In August 2020, when SpaceX’s first crewed flight Demo-2 returned to Earth, it took just over 19 hours for its two-person crew to land after undocking from the station. SpaceX’s recovery team joined them shortly after they landed. SpaceX’s Crew-1 water landing on May 2 this year reduced that time to just under 6.5 hours. SpaceX recovery teams aim to unload a crew from their capsule within an hour of landing.

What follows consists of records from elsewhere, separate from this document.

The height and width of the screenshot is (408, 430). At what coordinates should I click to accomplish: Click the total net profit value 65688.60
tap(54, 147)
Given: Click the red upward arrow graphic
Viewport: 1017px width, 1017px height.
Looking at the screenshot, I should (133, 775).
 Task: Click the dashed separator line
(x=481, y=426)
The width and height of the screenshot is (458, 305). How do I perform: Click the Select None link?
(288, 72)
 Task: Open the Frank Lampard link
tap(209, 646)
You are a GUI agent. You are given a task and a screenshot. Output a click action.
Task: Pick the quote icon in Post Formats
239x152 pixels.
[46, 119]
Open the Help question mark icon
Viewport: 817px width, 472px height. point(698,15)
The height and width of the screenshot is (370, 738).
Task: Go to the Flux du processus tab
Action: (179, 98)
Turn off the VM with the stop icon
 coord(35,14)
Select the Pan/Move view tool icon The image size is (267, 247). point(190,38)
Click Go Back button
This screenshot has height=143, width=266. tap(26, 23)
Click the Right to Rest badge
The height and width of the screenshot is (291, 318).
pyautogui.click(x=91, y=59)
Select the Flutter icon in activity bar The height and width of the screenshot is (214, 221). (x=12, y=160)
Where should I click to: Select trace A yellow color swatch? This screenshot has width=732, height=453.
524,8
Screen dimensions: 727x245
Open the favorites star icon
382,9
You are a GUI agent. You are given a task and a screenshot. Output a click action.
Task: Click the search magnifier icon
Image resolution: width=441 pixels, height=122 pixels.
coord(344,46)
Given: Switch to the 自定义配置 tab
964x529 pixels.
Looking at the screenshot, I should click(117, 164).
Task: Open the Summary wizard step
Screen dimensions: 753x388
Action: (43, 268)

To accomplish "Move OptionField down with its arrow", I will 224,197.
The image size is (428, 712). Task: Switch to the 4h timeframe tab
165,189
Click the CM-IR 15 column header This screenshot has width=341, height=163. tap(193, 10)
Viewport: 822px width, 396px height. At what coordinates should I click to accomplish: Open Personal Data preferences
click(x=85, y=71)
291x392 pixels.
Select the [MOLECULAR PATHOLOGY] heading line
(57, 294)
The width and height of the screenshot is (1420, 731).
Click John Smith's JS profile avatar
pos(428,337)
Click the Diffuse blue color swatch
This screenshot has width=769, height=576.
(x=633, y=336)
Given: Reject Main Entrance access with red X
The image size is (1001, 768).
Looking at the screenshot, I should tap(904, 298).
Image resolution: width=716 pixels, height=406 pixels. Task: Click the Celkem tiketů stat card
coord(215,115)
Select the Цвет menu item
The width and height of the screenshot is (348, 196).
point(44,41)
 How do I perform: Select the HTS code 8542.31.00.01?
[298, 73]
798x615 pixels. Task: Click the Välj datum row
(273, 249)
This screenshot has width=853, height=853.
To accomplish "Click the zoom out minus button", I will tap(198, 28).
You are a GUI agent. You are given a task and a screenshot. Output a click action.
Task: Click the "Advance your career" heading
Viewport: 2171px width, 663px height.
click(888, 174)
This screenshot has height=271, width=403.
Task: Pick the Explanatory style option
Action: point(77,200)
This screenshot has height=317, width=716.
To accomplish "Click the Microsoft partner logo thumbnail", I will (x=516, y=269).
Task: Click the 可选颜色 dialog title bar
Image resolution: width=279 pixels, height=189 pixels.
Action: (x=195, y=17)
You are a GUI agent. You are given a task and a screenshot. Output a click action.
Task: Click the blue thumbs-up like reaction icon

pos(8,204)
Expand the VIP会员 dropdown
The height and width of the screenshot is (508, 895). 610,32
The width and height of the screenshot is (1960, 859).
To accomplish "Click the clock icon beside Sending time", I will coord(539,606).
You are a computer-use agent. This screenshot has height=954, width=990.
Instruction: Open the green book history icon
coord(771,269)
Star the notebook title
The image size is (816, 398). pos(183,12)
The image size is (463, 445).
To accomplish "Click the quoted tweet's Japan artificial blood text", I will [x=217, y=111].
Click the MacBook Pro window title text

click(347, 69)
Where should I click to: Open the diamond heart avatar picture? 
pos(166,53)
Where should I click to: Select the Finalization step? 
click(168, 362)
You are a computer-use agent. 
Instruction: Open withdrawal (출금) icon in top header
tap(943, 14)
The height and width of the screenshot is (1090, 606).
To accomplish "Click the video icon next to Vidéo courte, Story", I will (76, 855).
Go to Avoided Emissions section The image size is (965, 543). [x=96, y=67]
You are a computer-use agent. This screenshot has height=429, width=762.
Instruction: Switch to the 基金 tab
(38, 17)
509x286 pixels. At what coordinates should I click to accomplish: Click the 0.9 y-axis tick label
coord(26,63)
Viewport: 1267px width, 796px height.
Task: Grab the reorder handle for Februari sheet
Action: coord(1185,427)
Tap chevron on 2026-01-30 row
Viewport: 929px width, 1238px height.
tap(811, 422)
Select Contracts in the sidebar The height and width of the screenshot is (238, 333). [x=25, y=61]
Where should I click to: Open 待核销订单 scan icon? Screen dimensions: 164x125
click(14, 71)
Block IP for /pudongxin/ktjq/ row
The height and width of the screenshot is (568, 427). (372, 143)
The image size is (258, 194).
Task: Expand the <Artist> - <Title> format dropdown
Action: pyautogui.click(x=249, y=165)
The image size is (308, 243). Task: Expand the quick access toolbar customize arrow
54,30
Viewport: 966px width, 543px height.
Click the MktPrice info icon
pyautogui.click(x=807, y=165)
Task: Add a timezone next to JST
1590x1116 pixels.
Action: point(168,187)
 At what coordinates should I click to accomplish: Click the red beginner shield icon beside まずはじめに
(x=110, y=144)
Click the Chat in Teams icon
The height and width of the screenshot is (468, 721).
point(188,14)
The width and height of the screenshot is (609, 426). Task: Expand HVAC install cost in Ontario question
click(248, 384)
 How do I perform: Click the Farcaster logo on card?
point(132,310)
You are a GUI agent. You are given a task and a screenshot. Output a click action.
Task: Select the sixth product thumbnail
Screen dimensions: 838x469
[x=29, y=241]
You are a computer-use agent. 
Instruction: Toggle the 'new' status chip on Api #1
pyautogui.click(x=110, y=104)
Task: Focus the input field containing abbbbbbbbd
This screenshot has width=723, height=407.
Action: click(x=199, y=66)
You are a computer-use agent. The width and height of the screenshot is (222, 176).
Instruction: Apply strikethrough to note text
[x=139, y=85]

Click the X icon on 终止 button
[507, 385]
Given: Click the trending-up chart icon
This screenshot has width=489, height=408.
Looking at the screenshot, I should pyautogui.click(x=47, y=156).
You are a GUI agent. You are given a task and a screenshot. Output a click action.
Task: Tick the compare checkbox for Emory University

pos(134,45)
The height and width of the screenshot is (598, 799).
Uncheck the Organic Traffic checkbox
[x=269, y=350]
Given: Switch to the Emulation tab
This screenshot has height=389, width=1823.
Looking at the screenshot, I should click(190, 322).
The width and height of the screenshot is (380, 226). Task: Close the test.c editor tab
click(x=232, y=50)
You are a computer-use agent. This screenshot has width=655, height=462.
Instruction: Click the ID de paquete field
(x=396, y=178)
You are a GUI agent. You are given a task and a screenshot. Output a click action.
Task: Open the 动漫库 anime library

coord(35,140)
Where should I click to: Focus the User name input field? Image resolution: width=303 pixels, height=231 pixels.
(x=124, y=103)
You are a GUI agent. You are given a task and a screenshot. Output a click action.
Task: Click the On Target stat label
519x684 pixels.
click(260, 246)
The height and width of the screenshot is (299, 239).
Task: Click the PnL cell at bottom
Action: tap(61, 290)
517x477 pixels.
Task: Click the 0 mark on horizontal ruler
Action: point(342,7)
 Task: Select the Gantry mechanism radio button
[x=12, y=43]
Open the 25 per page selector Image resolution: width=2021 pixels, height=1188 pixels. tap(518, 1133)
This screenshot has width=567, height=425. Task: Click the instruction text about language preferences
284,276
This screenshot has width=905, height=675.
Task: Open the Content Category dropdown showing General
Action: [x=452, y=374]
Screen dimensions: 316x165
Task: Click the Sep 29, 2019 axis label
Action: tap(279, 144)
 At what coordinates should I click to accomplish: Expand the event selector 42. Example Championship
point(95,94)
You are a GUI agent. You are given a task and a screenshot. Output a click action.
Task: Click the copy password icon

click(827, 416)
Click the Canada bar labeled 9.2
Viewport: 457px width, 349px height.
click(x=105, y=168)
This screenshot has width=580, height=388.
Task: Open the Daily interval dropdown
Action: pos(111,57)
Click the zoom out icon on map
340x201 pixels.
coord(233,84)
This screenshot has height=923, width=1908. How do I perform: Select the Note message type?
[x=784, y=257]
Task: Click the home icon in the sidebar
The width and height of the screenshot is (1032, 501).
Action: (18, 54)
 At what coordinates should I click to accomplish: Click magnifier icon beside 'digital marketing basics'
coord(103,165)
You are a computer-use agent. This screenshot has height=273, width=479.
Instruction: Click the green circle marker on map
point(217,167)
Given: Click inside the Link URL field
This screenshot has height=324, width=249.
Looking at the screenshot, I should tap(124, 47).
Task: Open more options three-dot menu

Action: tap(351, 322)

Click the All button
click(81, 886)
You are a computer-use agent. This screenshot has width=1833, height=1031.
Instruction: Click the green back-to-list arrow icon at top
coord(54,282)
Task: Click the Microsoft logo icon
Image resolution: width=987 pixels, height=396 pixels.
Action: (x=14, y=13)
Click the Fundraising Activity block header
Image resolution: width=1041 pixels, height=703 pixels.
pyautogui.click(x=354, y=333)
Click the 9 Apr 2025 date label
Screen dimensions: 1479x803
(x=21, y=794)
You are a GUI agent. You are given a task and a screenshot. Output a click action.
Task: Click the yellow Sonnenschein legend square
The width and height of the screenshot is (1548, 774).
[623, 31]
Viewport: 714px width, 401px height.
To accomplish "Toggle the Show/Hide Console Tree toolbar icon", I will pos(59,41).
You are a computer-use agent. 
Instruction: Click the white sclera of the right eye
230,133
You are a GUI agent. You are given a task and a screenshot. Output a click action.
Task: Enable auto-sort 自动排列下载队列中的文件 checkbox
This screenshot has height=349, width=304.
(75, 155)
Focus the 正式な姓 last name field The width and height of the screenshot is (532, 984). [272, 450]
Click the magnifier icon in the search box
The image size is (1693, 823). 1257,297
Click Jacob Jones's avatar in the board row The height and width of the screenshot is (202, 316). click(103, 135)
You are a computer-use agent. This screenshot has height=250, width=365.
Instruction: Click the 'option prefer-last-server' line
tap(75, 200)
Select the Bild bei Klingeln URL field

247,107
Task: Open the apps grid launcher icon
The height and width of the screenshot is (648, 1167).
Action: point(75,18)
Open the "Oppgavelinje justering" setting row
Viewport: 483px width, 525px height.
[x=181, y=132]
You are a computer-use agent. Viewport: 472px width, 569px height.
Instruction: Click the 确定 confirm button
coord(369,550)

âWe’re working to try to always minimize that time between undocking and landing, so that’s what we’ll do with this flight,â Stitch said.
In the meantime, SpaceX and NASA are focused on the imminent launch of the next astronaut flight to the space station: the Crew-3 mission. This flight, originally scheduled for October 31, is now scheduled to take off on November 3 from Pad 39A at NASA’s Kennedy Space Center in Florida. Take-off is at 1:10 a.m. EDT (5:10 a.m. GMT).
This mission will launch NASA astronauts Raja Chari, Tom Marshburn, Kayla Barron and European Space Agency astronaut Matthias Maurer on their own six-month trip to the space station. They will be launched on the Crew Dragon Endurance, a new Dragon capsule. Crew-2’s Endeavor capsule is older and is on its second crewed mission.
You will be able to watch the Crew-3 launch live on Space.com, courtesy of NASA TV and SpaceX, starting Tuesday, November 2 at 8:45 p.m. EDT (0045 GMT).